Наталья Юрьевна это поняла, кивком поблагодарила и отвела взгляд от страуса в сторону.
Хмурый день за окном неожиданно посветлел, по оконным переплетам пробежал одинокий солнечный луч и исчез. В зале суда сделалось неуютно, холодно. Наталья Юрьевна опустила голову – не хотелось никого видеть.
Через пятнадцать минут судьиха снова вошла в зал. Усталым и одновременно победным взором она обвела собравшихся и в установившейся душной тишине зачитала приговор.
Страус повернул к Наталье Юрьевне печальное лицо:
– Что я вам говорил!
Судьиха признала несчастную Наталью Юрьевну, избитую, униженную, с душой, в которой было пробито сразу несколько дырок, смятую, – виновной. Вы только вдумайтесь, господа-товарищи: она – виновна! Виновна в том, что унизила собаку, постоянно выводила ее из себя и этим унижала самого Боровикова, наносила ему моральный ущерб…
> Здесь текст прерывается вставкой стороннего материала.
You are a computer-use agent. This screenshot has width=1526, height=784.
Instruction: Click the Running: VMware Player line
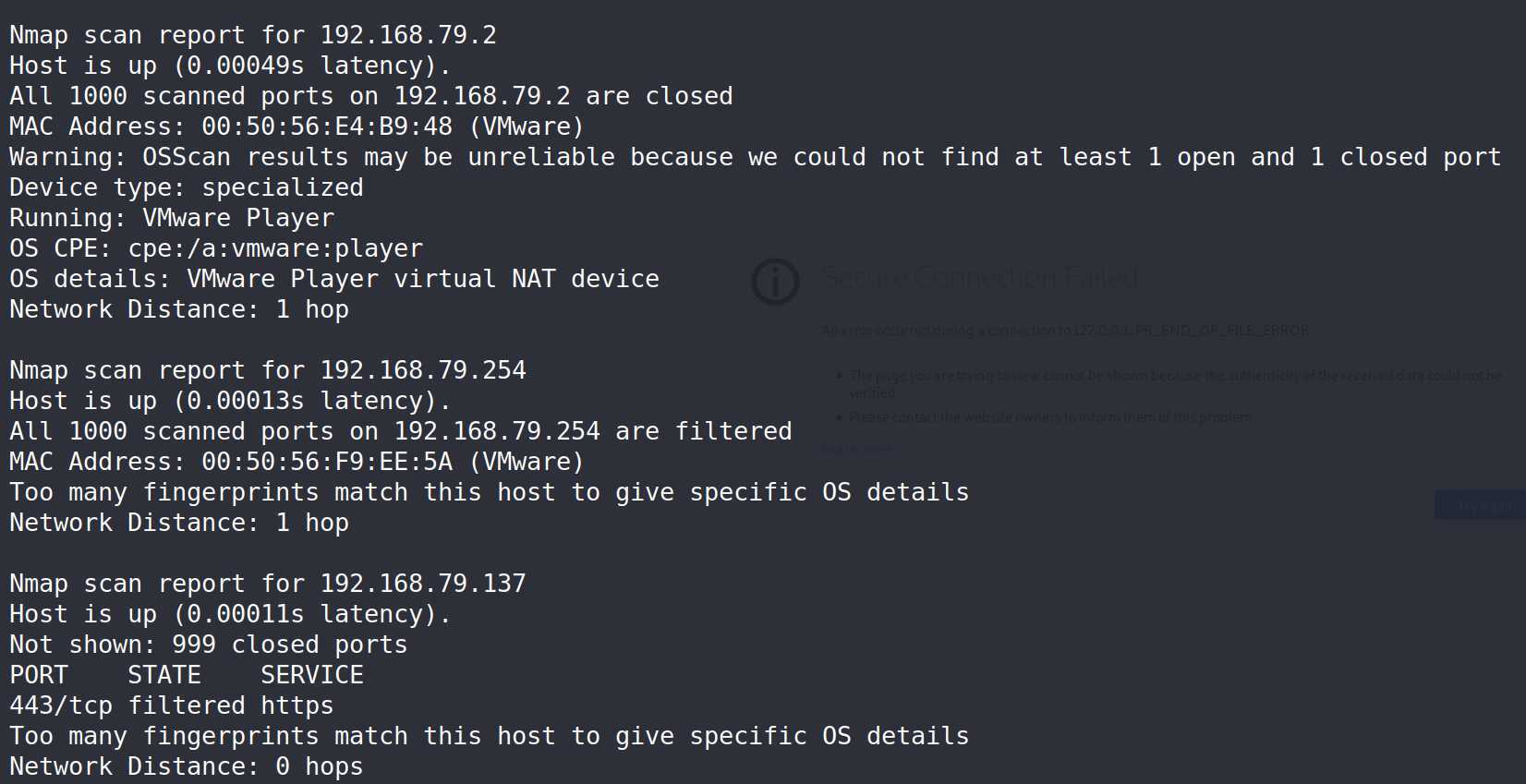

А ведь это она, Грамолина Н.Ю., подавала иск о защите чести и достоинства, была истицей, надеялась, что государство протянет надежную крепкую руку и пообещает навсегда избавить от унижений и побоев, и что в результате получила? За унижения, оскорбления, которые ей учинил Боровиков, судили не его, а ее. Ее… превратили в ответчицу.
В Наталье Юрьевне что-то вскричало несогласно и умолкло. На глазах появились слезы. Наталья Юрьевна аккуратным, почти неуловимым движением стерла их.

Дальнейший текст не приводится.